A sudden break occurred in his voice, and he made for the door.
“I promise you that we will return soon, my father. I give you my word of honour upon that.”
But Vasili Ivanitch did not look round—he just waved his hand and departed. Mounting to the bedroom, he found Arina asleep, so started to say his prayers in an undertone, for fear of awaking her. But at once she opened her eyes.
“In that you, Vasili Ivanitch?” she asked.
“Yes, mother.”
“Have you just left Eniusha? Do you know, I am anxious about him. Does he sleep comfortably on the sofa? To-day I told Anfisushka to lay him out your travelling mattress and the new pillows. Also, I would have given him our feather bed had he not disliked soft lying.”
“Do not fret, mother dear. He is quite comfortable. ’Lord, pardon us sinners!’” And Vasili Ivanitch went on with his prayers. Yet his heart was full of an aching compassion for his old companion; nor did he want to tell her overnight of the sorrow which was awaiting her on the morrow.
Next day, therefore, Arkady and Bazarov departed. From earliest morn an air of woe pervaded the household. Anfisushka let fall some crockery, and Thedika’s perturbation ended in his taking off his shoes. As for Vasili Ivanitch, he fussed about, and made a brave show—he talked in loud tones, and stamped his feet upon the floor as he walked; but his face had suddenly fallen in, and his glance could not meet that of his son. Meanwhile Arina Vlasievna indulged in quiet weeping. Indeed, but for the fact that her husband had spent two hours that morning in comforting her, she would have broken down completely, and lost all self-control.

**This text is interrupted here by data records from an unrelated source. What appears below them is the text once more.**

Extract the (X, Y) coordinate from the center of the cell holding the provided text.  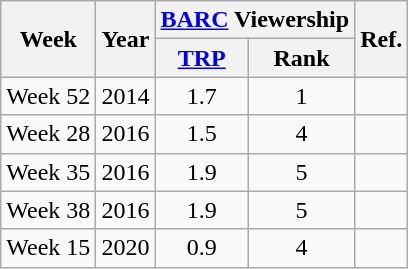
Week 52 (48, 96)
Week 38 (48, 210)
Ref. (382, 39)
TRP (202, 58)
2014 (126, 96)
1 (301, 96)
BARC Viewership (255, 20)
Week 15 (48, 248)
2020 (126, 248)
Week (48, 39)
0.9 (202, 248)
1.5 (202, 134)
Rank (301, 58)
Week 28 (48, 134)
Week 35 (48, 172)
Year (126, 39)
1.7 (202, 96)
Find where the given text appears and provide that cell's center as [X, Y] coordinate. 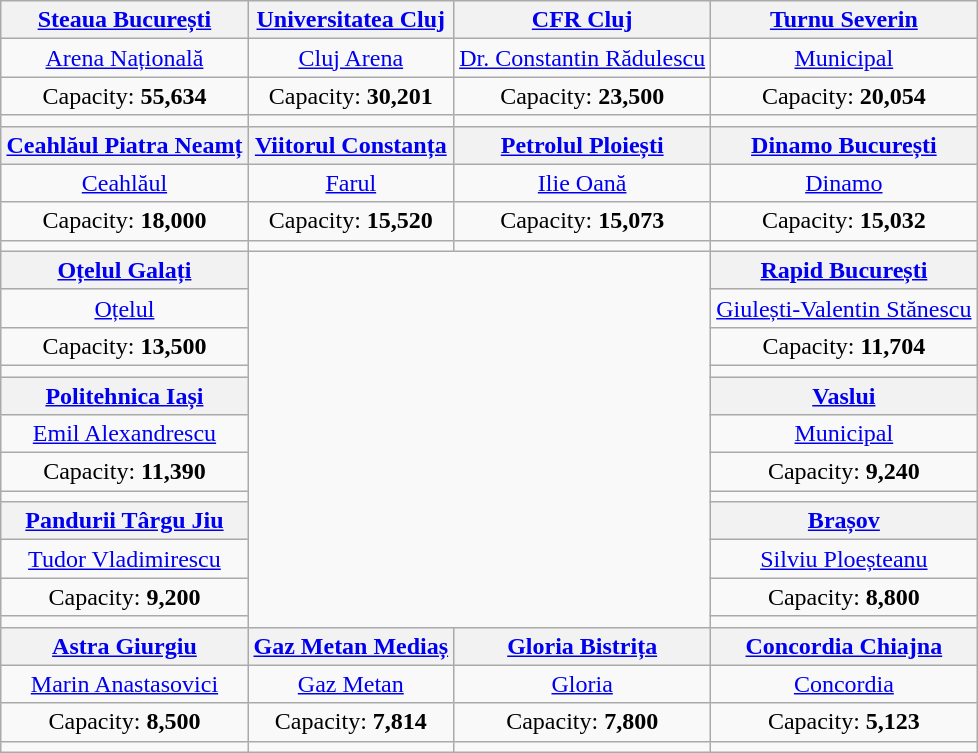
Tudor Vladimirescu [124, 559]
Ceahlăul Piatra Neamț [124, 145]
Astra Giurgiu [124, 646]
Emil Alexandrescu [124, 434]
Silviu Ploeșteanu [844, 559]
Arena Națională [124, 58]
Steaua București [124, 20]
Capacity: 13,500 [124, 346]
Dinamo București [844, 145]
Capacity: 9,240 [844, 472]
Ceahlăul [124, 183]
Oțelul [124, 308]
Vaslui [844, 395]
Capacity: 11,390 [124, 472]
Capacity: 20,054 [844, 96]
Giulești-Valentin Stănescu [844, 308]
Ilie Oană [582, 183]
Concordia [844, 684]
Capacity: 7,800 [582, 722]
Viitorul Constanța [351, 145]
Politehnica Iași [124, 395]
Capacity: 15,520 [351, 221]
Capacity: 7,814 [351, 722]
Capacity: 15,032 [844, 221]
Rapid București [844, 270]
Dr. Constantin Rădulescu [582, 58]
Farul [351, 183]
Cluj Arena [351, 58]
Capacity: 15,073 [582, 221]
Capacity: 8,500 [124, 722]
Capacity: 30,201 [351, 96]
Capacity: 23,500 [582, 96]
Gloria [582, 684]
Pandurii Târgu Jiu [124, 521]
Gaz Metan Mediaș [351, 646]
Dinamo [844, 183]
Brașov [844, 521]
Gloria Bistrița [582, 646]
Capacity: 9,200 [124, 597]
Oțelul Galați [124, 270]
Turnu Severin [844, 20]
Capacity: 5,123 [844, 722]
Capacity: 11,704 [844, 346]
Petrolul Ploiești [582, 145]
Marin Anastasovici [124, 684]
Universitatea Cluj [351, 20]
Capacity: 18,000 [124, 221]
Capacity: 8,800 [844, 597]
CFR Cluj [582, 20]
Concordia Chiajna [844, 646]
Capacity: 55,634 [124, 96]
Gaz Metan [351, 684]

But at last, when, after reiterated promises to return within, at most, a month, Bazarov had freed himself from the arms which sought to detain him, and entered the tarantass; when the horses had started, and their collar-bow had begun to tinkle, and the wheels to revolve; when to gaze after the vehicle any longer had become useless, and the dust had subsided, and Timotheitch, bent and tottering, had crawled back into his pantry; when the old couple found themselves alone in a house which seemed suddenly to have grown as dishevelled and as decrepit as they—then, ah, then did Vasili Ivanitch desist from his brief show of waving his handkerchief in the verandah, and sink into a chair, and drop his head upon his breast.
“He has gone for ever, he has gone for ever,” he muttered. “He has gone because he found the life here tedious, and once more I am as lonely as the sand of the desert!”
These words he kept repeating again and again; and, each time that he did so, he raised his hand, and pointed into the distance.
But presently Arina Vlasievna approached him, and, pressing her grey head to his, said:
“Never mind, my Vasia. True, our son has broken away from us; he is like a falcon—he has flown hither, he has flown thither, as he willed: but you and I, like lichen in a hollow tree, are still side by side, we are not parted…. And ever I shall be the same to you, as you will be the same to me.”
Taking his hands from his face, Vasili Ivanitch embraced his old comrade, his wife, as never—no, not even during the days of his courtship—he had done before. And thus she comforted him.
[1]Alexander Vasilievitch Suvorov (1729-1800), the great Russian general who, after defeating Napoleon in Italy, crossed the Alps to join hands with Korsakov, but found the latter to have been routed by Massena.